*ITEMS*.
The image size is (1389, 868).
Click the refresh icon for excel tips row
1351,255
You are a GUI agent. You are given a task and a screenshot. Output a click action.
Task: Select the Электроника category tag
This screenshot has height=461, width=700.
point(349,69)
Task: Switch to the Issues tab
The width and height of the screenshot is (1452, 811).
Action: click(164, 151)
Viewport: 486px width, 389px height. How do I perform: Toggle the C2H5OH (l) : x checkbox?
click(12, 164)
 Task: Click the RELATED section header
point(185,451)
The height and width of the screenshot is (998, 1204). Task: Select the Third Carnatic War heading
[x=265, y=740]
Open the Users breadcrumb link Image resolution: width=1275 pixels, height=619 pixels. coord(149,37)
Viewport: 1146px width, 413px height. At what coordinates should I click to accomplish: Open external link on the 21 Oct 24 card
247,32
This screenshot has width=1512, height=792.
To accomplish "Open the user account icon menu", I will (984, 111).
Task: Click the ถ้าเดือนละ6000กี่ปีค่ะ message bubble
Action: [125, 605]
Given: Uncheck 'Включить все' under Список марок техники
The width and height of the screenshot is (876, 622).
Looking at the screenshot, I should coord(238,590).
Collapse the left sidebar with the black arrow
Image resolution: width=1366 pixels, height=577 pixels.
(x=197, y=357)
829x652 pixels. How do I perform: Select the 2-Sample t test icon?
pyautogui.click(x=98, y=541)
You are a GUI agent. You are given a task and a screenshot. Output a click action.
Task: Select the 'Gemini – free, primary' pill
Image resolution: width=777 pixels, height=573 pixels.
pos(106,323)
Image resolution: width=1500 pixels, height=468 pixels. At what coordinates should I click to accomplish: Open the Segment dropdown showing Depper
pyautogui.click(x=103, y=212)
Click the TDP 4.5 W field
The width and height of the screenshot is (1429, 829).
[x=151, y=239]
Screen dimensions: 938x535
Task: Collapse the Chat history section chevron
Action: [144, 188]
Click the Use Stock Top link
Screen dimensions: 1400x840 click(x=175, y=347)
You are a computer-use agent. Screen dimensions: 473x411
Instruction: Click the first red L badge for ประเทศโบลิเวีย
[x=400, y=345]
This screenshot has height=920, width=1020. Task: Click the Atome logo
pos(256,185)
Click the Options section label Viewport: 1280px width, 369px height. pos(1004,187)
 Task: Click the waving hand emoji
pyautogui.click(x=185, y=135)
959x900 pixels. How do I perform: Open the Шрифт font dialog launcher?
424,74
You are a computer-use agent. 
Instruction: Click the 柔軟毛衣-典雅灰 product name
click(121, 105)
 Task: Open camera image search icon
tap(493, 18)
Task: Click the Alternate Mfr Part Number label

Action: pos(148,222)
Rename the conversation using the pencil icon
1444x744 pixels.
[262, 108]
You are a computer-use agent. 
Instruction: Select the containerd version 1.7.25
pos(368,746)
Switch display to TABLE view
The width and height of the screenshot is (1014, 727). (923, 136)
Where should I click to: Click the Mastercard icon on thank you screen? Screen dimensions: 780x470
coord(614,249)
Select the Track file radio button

*REQUIREMENT*. Extract every line from the items above that contains the word "link".

*RESULT OF THE EXERCISE*.
Open the Users breadcrumb link Image resolution: width=1275 pixels, height=619 pixels. coord(149,37)
Viewport: 1146px width, 413px height. At what coordinates should I click to accomplish: Open external link on the 21 Oct 24 card
Click the Use Stock Top link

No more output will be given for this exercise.